Claudia FitzHerbert

Plucky young rebel

Lindgren drew on many of her own experiences to create the plucky girl with superhuman strength

issue 21 April 2018

Pippi Longstocking is a nine-year-old girl who lives alone with a monkey and horse in a cottage called Villa Villekulla at the edge of a village close to the sea in an unnamed part of Sweden. She is a tender-hearted braggart, brilliant but unlettered, with a punning, pulling-the-rug wit. She lives as she likes — sleeping with her shoes on the pillow is something children always remember about Pippi, along with the carrot-coloured plaits at right ankles to her freckled face and her superhuman strength.

Pippi burst upon the world in 1945 and her main adventures were over by 1950 — a few later books elaborated on scenes already laid down. Her creator was a previously unknown writer of occasional magazine stories who had been born into a farming community in southern Sweden and moved to Stockholm in her teens. She had worked as a secretary before marrying in 1931 and settling down to a life as a stay-at-home wife and mother. During the war she had gone back to work — in the censorship department of neutral Sweden’s central post office. The first Pippi stories were written to amuse her nine-year-old daughter when she was bedridden with a sprained ankle.

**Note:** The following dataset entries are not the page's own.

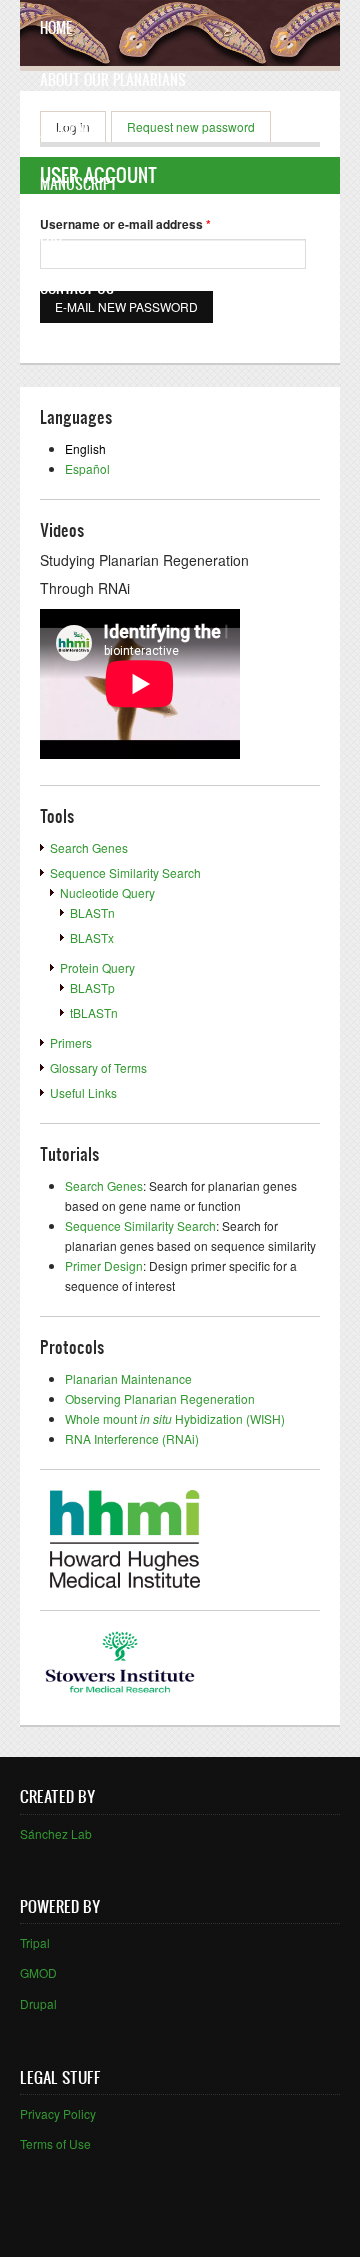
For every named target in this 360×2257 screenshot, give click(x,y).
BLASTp (92, 987)
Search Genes (89, 847)
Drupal (38, 2003)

The immediate success of Pippi Longstocking — first in Sweden then Denmark then the rest of the world — set Astrid Lindgren on a path to becoming one of the best known figures in Swedish cultural life. In 1948 she joined the permanent panel of 20 Questions, the country’s most popular radio programme, and was soon being canvassed for her opinion on everything from child-rearing to world peace (she reckoned they were connected).

But mainly she continued to write children’s books and they continued to be phenomenally successful, despite frequent changes of genre.